All About ETFs
ETFs are baskets of individual securities that, unlike OEICs or unit trusts, are traded and priced throughout the day on an exchange. They almost always replicate an index (there has been persistent talk of actively managed ETFs, though none have appeared as yet), but many charge less for their services than regular index funds do. Because the fund
s don’t have to service individual investors accounts (your account is with your brokerage), they can avoid many of the costs regular funds are saddled with. Investors pay just a brokerage commission for the trade and often incur a fraction of the total expense ratio (TER) that retail OEICs or unit trusts charge. The average TER for developed market equity ETFs, for instance, was just 0.38% while emerging market equity ETFs carried a TER of just 0.74% per annum as of December 2006.
More Competition a Boon
The Lyxor launch may be a harbinger of things to come. Until now, Barclay’s iShares were the only ETFs available on the London market due in part to an irksome stamp duty rule that created a major disincentive for overseas fund companies to list here.

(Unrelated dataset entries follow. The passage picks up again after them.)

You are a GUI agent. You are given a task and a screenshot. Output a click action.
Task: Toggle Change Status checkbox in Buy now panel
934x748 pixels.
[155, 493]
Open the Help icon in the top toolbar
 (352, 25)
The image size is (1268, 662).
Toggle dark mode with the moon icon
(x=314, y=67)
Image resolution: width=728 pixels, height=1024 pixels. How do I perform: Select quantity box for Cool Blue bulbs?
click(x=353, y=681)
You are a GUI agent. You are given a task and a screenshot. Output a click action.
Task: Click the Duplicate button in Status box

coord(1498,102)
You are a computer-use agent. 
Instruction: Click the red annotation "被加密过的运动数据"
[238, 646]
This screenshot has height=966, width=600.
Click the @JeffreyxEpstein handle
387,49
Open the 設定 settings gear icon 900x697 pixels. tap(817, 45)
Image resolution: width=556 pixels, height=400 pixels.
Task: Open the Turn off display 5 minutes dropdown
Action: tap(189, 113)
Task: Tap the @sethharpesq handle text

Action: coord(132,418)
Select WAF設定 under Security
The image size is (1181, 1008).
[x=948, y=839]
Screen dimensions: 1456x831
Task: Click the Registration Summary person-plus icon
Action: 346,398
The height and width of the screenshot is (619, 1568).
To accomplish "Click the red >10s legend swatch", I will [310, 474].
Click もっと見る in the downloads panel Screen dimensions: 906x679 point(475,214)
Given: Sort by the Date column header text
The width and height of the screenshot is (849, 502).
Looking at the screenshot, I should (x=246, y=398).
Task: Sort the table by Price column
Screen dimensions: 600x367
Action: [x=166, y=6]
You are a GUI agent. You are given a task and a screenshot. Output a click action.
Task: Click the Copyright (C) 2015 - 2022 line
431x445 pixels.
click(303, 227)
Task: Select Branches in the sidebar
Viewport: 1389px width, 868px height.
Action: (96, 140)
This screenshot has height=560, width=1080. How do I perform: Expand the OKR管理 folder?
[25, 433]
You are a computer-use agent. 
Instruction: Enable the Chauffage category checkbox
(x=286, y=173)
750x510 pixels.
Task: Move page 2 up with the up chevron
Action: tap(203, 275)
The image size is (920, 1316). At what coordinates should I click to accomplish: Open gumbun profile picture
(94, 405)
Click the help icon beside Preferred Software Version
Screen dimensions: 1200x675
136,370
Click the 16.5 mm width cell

Since the withdrawal of this rule in February 2007 (as we predicted in our fund commentary here), the playing field has opened up. Lyxor has taken advantage of this with the launch of the three new ETFs. The TERs of the new offerings are 0.3% (FTSE 100), 0.35% (FTSE 250), and 0.4% (FSTE All Share) per annum. That gives existing tracker funds and ETFs strong competition: the Lyxor FTSE 100 and FTSE 250 are now the cheapest available offerings for exposure to these indexes (the iShares FTSE 100 and iShares FTSE 250 ETFs charge 0.4% per annum while the lowest-priced FTSE 100 unit trust carries a TER of 0.41%). Even so, the Lyxor FTSE All-Share ETF (the only ETF that tracks this index), is still not the cheapest All-Share offering around. The Fidelity Moneybuilder UK Index fund can be had for an even cheaper 0.3% TER (as we note in our qualitative fund analysis of this offering.)
When it comes to indexing, costs are paramount and we’re glad to see increased competition leading to lower costs. Investors looking for dirt-cheap UK index exposure would do well to consider these ETFs options.